I am thus of the opinion that Mr. Ellis had an attorney's lien upon the award made in favor of Mr. Spencer and that, when the amount of the fee was fixed, the commission had authority and it was its duty to pay the same to Mr. Ellis without the consent of Mr. Spencer. In this connection, it may be noted that, when funds upon which an attorney's lien is claimed come into the hands of the commission, good practice requires that the commission set a time and place for fixing the amount of the lien and that the persons interested be given notice thereof. Anything short of that is contrary to approved procedure.

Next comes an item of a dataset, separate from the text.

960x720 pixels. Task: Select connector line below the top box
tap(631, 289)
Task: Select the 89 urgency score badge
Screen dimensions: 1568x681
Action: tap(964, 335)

I am unable to agree with my associates that we should not interfere with the order fixing the fee of Mr. Ellis at $300. That Mr. Spencer would not have received anything whatsoever except for the able and untiring efforts of Mr. Ellis is not open to doubt. Mr. Ellis received but $13 from Mr. Spencer towards paying the expenses of the litigation. In addition to the hearings had before the commission, the cause was brought before this court upon two occasions for review. The opinion evidence of reputable attorneys offered and received before the commission is by no means the only evidence presented to the commission. There was the contract in which Mr. Spencer agreed to pay to Mr. Ellis *Page 461 one-half of any award he might secure. No claim is made that Mr. Ellis overreached Mr. Spencer. On the contrary, the evidence tends to show that Mr. Ellis was reluctant to accept employment on the terms finally agreed upon. Notwithstanding Mr. Spencer was unable to pay all that was agreed upon towards taking care of the expenses of the litigation, Mr. Ellis faithfully and with outstanding thoroughness and ability carried out his part of the contract. The great amount of work required of Mr. Ellis is indisputably shown by the briefs filed in the cause in this court. The work was begun and carried on to successful termination in spite of the fact that Mr. Ellis knew his efforts would be unrewarded if he failed to secure compensation for his client. The award obtained, namely, $12.12 a week for at least a period of six years was very beneficial to Mr. Spencer. The evidence indisputably shows that the attorney fee allowed is grossly inadequate, even though due allowance be made for the fact that this is a workmen's compensation case. If the applicant had been unfairly dealt with in the matter of fixing the fee this court should and doubtless would remedy the injustice. The same consideration should be accorded the attorney.

While this court may not fix a fee, I can see no good reason why a minimum and a maximum fee to be allowed under a given state of facts may not be suggested by this court on the first review of a controversy with respect thereto. Otherwise the cause may be repeatedly brought to this court for a review of any subsequent fee that may be fixed by the commission. In my opinion, this record conclusively shows that Mr. Ellis is entitled to an attorney fee in the total amount of not less than $600 for the services rendered in securing workmen's compensation for Mr. Spencer. The commission still has funds under its control from which the remainder of such fee may be paid.